── Material to process

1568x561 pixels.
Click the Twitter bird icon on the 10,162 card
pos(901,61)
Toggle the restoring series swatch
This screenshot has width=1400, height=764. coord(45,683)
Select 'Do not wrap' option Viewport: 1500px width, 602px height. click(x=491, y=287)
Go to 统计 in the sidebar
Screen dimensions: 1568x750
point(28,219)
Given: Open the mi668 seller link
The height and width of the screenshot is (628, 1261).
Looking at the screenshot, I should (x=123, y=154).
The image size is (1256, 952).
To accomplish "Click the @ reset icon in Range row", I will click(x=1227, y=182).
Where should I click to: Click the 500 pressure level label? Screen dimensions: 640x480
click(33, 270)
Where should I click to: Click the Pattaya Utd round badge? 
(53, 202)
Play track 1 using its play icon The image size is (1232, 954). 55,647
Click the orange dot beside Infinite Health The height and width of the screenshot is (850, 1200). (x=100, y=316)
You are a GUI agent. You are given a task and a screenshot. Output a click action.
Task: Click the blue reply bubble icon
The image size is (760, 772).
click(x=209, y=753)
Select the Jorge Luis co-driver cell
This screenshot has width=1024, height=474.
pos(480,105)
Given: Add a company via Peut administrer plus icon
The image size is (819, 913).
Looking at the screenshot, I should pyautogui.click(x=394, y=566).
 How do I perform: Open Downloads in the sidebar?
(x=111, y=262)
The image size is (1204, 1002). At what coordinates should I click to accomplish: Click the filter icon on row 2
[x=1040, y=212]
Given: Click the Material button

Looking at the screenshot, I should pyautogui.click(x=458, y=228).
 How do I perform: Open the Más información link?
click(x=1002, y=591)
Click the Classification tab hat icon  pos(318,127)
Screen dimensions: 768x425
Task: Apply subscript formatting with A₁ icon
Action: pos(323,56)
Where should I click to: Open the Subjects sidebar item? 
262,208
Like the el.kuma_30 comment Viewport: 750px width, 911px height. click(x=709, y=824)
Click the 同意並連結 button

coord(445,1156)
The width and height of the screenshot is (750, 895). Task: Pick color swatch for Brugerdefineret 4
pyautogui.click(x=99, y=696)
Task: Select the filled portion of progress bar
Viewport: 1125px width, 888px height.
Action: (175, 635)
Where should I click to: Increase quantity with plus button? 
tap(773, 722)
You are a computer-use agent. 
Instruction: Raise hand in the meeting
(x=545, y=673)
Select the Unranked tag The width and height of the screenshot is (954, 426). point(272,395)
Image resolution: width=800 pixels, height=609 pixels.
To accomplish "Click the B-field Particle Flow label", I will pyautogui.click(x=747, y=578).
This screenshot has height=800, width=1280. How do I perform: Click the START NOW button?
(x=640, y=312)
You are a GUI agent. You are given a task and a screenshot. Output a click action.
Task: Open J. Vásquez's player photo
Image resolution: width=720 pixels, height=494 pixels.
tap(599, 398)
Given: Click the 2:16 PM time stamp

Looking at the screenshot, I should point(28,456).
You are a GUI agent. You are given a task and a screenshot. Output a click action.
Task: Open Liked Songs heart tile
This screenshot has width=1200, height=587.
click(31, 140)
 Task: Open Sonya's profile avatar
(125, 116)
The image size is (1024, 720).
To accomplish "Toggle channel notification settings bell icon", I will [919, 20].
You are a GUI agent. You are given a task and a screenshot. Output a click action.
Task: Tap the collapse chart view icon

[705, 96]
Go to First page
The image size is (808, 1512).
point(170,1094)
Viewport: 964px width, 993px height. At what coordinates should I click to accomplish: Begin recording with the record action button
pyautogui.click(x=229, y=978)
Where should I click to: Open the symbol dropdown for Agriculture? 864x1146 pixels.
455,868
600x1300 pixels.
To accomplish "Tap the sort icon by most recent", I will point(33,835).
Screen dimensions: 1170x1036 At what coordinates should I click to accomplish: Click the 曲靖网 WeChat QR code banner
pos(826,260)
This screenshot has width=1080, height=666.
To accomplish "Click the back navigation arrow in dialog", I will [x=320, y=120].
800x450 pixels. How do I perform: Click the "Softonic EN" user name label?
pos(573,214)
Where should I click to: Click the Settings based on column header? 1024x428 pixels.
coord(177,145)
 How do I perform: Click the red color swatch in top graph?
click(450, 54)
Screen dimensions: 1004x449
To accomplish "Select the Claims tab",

────

* Problem description *
Transcribe each line of the data exactly, skipping none.

* Response *
1568x561 pixels.
Click the Twitter bird icon on the 10,162 card
pos(901,61)
Toggle the restoring series swatch
This screenshot has width=1400, height=764. coord(45,683)
Select 'Do not wrap' option Viewport: 1500px width, 602px height. click(x=491, y=287)
Go to 统计 in the sidebar
Screen dimensions: 1568x750
point(28,219)
Given: Open the mi668 seller link
The height and width of the screenshot is (628, 1261).
Looking at the screenshot, I should (x=123, y=154).
The image size is (1256, 952).
To accomplish "Click the @ reset icon in Range row", I will click(x=1227, y=182).
Where should I click to: Click the 500 pressure level label? Screen dimensions: 640x480
click(33, 270)
Where should I click to: Click the Pattaya Utd round badge? 
(53, 202)
Play track 1 using its play icon The image size is (1232, 954). 55,647
Click the orange dot beside Infinite Health The height and width of the screenshot is (850, 1200). (x=100, y=316)
You are a GUI agent. You are given a task and a screenshot. Output a click action.
Task: Click the blue reply bubble icon
The image size is (760, 772).
click(x=209, y=753)
Select the Jorge Luis co-driver cell
This screenshot has width=1024, height=474.
pos(480,105)
Given: Add a company via Peut administrer plus icon
The image size is (819, 913).
Looking at the screenshot, I should pyautogui.click(x=394, y=566).
 How do I perform: Open Downloads in the sidebar?
(x=111, y=262)
The image size is (1204, 1002). At what coordinates should I click to accomplish: Click the filter icon on row 2
[x=1040, y=212]
Given: Click the Material button

Looking at the screenshot, I should pyautogui.click(x=458, y=228).
 How do I perform: Open the Más información link?
click(x=1002, y=591)
Click the Classification tab hat icon  pos(318,127)
Screen dimensions: 768x425
Task: Apply subscript formatting with A₁ icon
Action: pos(323,56)
Where should I click to: Open the Subjects sidebar item? 
262,208
Like the el.kuma_30 comment Viewport: 750px width, 911px height. click(x=709, y=824)
Click the 同意並連結 button

coord(445,1156)
The width and height of the screenshot is (750, 895). Task: Pick color swatch for Brugerdefineret 4
pyautogui.click(x=99, y=696)
Task: Select the filled portion of progress bar
Viewport: 1125px width, 888px height.
Action: (175, 635)
Where should I click to: Increase quantity with plus button? 
tap(773, 722)
You are a computer-use agent. 
Instruction: Raise hand in the meeting
(x=545, y=673)
Select the Unranked tag The width and height of the screenshot is (954, 426). point(272,395)
Image resolution: width=800 pixels, height=609 pixels.
To accomplish "Click the B-field Particle Flow label", I will pyautogui.click(x=747, y=578).
This screenshot has height=800, width=1280. How do I perform: Click the START NOW button?
(x=640, y=312)
You are a GUI agent. You are given a task and a screenshot. Output a click action.
Task: Open J. Vásquez's player photo
Image resolution: width=720 pixels, height=494 pixels.
tap(599, 398)
Given: Click the 2:16 PM time stamp

Looking at the screenshot, I should point(28,456).
You are a GUI agent. You are given a task and a screenshot. Output a click action.
Task: Open Liked Songs heart tile
This screenshot has width=1200, height=587.
click(31, 140)
 Task: Open Sonya's profile avatar
(125, 116)
The image size is (1024, 720).
To accomplish "Toggle channel notification settings bell icon", I will [919, 20].
You are a GUI agent. You are given a task and a screenshot. Output a click action.
Task: Tap the collapse chart view icon

[705, 96]
Go to First page
The image size is (808, 1512).
point(170,1094)
Viewport: 964px width, 993px height. At what coordinates should I click to accomplish: Begin recording with the record action button
pyautogui.click(x=229, y=978)
Where should I click to: Open the symbol dropdown for Agriculture? 864x1146 pixels.
455,868
600x1300 pixels.
To accomplish "Tap the sort icon by most recent", I will point(33,835).
Screen dimensions: 1170x1036 At what coordinates should I click to accomplish: Click the 曲靖网 WeChat QR code banner
pos(826,260)
This screenshot has width=1080, height=666.
To accomplish "Click the back navigation arrow in dialog", I will [x=320, y=120].
800x450 pixels. How do I perform: Click the "Softonic EN" user name label?
pos(573,214)
Where should I click to: Click the Settings based on column header? 1024x428 pixels.
coord(177,145)
 How do I perform: Click the red color swatch in top graph?
click(450, 54)
Screen dimensions: 1004x449
To accomplish "Select the Claims tab",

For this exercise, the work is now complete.